Incydent na Morzu Azowskim z udziałem rosyjskich i ukraińskich okrętów spotkał się z krytyką Rady Bezpieczeństwa ONZ. Większość jej członków potępiła agresywne działania Rosji, której jednostki zaatakowały dwa kutry artyleryjskie i holownik należące do ukraińskiej marynarki. Strony konfliktu wezwano do pokojowego dialogu.
Wesprzyj nas już teraz!
Rada nie zgodziła się na debatę o pogwałceniu granic Federacji Rosyjskiej przez Ukrainę, a do porządku obrad wprowadzono dyskusję nad skargą wniesioną przez Ukrainę po ataku na jej jednostki.
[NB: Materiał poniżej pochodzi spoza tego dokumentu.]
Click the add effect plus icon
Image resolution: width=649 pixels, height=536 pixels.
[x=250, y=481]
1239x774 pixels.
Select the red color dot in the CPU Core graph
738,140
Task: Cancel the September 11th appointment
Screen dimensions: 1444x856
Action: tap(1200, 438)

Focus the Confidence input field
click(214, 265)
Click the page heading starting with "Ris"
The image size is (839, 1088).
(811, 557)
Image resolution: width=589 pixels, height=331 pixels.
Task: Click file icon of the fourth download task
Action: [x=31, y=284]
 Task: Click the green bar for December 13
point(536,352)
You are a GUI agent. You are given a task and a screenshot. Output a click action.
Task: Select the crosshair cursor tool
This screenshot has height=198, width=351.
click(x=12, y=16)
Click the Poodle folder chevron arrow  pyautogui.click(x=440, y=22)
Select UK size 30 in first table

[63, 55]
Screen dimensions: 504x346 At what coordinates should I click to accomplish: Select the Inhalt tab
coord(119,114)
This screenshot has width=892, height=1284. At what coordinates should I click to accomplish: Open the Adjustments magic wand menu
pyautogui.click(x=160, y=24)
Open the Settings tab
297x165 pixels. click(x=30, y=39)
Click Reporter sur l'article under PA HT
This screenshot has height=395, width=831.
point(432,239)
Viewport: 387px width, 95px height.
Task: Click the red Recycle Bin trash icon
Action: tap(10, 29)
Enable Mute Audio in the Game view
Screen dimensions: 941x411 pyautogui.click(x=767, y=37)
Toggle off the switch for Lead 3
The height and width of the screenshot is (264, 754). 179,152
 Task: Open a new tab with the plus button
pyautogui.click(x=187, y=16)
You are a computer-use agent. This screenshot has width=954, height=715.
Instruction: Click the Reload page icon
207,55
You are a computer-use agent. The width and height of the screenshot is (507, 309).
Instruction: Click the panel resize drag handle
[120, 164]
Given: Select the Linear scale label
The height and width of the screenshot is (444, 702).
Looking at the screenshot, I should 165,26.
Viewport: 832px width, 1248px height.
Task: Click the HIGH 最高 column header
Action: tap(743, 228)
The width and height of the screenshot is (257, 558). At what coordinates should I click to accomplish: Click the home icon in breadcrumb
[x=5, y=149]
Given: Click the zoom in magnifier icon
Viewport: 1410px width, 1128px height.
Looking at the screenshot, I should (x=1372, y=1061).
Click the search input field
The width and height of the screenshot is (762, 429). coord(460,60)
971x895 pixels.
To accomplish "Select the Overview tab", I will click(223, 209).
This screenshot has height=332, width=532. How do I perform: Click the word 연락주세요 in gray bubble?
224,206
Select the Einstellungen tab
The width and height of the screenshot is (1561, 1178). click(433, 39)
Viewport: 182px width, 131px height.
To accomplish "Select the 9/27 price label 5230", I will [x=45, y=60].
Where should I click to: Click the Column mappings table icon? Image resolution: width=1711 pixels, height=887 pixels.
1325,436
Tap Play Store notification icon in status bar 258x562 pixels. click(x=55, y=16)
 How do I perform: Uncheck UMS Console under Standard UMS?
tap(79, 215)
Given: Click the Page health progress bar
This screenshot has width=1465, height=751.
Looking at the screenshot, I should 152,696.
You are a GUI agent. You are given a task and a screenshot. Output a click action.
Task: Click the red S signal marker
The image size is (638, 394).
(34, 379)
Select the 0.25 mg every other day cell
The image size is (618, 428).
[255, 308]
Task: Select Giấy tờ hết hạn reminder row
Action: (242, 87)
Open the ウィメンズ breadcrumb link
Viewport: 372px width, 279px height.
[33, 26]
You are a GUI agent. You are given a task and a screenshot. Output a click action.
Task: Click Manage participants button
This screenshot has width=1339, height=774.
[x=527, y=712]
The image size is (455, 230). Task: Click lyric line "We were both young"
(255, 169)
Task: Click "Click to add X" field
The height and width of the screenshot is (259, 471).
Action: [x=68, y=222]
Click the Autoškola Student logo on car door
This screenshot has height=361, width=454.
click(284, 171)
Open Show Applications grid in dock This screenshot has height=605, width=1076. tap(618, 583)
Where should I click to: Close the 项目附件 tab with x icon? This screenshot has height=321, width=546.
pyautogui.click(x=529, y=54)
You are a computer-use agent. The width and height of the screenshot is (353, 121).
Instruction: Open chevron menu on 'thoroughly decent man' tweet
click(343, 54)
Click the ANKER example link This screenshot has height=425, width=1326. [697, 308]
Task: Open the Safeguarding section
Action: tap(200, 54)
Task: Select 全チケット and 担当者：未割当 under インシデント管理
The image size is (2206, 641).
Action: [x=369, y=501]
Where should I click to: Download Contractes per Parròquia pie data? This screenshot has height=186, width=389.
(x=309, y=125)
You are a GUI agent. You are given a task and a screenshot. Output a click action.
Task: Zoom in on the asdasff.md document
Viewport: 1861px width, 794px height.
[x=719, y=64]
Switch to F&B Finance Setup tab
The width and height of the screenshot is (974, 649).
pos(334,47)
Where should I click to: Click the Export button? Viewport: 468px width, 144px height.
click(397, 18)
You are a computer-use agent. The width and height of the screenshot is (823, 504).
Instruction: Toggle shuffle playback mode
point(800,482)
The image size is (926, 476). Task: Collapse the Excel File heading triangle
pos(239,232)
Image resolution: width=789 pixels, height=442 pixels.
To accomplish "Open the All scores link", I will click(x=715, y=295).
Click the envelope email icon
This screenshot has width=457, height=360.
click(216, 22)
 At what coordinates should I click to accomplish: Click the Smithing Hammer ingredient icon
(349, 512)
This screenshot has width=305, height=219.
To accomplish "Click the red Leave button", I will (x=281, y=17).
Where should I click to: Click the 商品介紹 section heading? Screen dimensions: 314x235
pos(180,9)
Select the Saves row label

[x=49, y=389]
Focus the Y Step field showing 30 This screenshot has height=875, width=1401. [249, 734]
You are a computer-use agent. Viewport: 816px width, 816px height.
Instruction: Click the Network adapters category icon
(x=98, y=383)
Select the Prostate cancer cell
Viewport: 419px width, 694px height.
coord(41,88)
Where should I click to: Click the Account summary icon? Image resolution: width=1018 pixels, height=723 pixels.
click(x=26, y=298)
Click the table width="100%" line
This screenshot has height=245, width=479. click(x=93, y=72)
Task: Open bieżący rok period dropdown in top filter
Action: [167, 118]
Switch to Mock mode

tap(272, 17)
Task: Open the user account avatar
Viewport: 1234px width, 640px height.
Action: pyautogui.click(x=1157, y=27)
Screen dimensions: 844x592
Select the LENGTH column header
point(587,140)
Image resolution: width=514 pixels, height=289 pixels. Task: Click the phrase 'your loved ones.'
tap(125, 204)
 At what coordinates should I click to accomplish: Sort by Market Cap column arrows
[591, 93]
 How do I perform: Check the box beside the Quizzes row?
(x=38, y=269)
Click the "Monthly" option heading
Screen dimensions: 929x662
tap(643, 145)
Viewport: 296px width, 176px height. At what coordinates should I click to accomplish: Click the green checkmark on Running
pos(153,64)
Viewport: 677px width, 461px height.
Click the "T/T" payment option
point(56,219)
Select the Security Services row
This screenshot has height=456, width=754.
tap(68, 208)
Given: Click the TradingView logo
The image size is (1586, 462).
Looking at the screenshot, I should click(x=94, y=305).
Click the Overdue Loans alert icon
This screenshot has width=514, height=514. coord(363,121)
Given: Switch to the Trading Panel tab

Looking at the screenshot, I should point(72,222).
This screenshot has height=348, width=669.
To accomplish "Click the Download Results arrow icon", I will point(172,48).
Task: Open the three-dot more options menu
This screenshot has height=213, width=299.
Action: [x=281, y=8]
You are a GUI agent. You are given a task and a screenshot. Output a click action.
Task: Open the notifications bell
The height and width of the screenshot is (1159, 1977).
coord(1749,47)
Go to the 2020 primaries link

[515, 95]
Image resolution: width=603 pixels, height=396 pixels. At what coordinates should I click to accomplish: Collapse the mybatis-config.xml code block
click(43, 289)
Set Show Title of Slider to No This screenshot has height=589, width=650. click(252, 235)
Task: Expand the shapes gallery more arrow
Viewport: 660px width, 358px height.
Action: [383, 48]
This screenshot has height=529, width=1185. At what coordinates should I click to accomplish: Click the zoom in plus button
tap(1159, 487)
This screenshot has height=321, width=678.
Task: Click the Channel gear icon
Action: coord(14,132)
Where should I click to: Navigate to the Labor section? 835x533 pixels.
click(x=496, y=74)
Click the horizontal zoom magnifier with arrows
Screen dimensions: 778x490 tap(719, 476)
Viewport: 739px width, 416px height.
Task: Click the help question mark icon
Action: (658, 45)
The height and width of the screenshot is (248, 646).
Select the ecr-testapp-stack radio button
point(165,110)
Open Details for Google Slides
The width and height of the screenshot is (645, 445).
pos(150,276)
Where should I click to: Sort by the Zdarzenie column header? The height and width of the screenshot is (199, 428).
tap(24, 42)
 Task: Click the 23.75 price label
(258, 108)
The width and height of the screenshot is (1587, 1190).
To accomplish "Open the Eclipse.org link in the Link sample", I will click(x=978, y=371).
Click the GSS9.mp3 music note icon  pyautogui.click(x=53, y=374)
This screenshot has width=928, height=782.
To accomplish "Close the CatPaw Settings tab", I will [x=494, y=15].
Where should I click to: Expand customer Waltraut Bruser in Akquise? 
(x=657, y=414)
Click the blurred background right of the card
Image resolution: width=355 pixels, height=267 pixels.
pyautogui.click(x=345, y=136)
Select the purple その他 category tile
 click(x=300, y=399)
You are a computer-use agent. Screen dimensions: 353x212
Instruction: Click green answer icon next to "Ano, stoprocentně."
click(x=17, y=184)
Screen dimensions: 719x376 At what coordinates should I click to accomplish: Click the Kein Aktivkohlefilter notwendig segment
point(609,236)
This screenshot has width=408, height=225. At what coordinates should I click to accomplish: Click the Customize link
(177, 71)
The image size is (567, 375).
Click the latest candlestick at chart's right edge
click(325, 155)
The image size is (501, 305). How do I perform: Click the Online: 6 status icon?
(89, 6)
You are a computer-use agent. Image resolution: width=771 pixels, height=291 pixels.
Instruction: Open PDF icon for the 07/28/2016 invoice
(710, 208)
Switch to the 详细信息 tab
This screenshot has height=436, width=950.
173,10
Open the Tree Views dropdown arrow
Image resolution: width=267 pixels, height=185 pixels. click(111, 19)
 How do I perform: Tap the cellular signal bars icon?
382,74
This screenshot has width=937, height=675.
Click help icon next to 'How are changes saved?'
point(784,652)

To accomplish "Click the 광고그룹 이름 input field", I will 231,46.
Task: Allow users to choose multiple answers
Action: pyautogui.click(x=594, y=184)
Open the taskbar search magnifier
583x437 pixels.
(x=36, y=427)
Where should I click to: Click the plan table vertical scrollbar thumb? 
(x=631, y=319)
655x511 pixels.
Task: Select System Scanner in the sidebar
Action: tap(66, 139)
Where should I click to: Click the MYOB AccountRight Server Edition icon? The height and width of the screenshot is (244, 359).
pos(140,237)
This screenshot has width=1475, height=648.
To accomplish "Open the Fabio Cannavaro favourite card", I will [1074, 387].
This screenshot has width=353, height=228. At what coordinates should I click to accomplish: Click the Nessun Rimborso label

Przedstawiciel Ukrainy w ONZ nazwał rosyjską wersję zdarzeń manipulacją.
Ambasador USA przy ONZ Nikki Haley potępiła działania Rosji i przypomniała, że niedzielny incydent jest „częścią rosyjskiego zachowania, które obejmuje aneksję Krymu i nadużycia wobec wielu Ukraińców na Krymie”. Jak oceniła, obydwa kraje korzystają rutynowo z Cieśniny Kerczeńskiej, a Rosja „postanowiła temu zapobiec, blokując ukraińskie jednostki i otwierając ogień”. Takie działanie ambasador uznała za naruszenie prawa międzynarodowego, który należy potępić. Jak dodała, Rosja musi natychmiast „zaprzestać niezgodnego z prawem postępowania oraz szanować prawa i wolności żeglugowe wszystkich państw”.
Działania Rosji na forum ONZ potępił też polski przedstawiciel, Mariusz Lewicki uznając je za przejaw lekceważenia prawa międzynarodowego i osłabienie wysiłków na rzecz osiągnięcia pokoju w Europie Wschodniej. Jak przypomniał, Polska popiera niepodległość, suwerenność i integralność terytorialną Ukrainy w jej uznanych przez wspólnotę międzynarodową granicach oraz nie uznaje aneksji Krymu przez Rosję.
Sprawę inaczej widział Dmitrij Polanski, zastępca stałego przedstawiciela Rosji przy ONZ. Obciążał on winą za incydent Ukrainę i twierdził, że przedstawiciele tego państwa oskarżając Rosję, chcą uniknąć odpowiedzialności. Polanski mówił też, że Rosja nie musi się bronić, a Ukraina nie jest zainteresowana pokojem i dialogiem.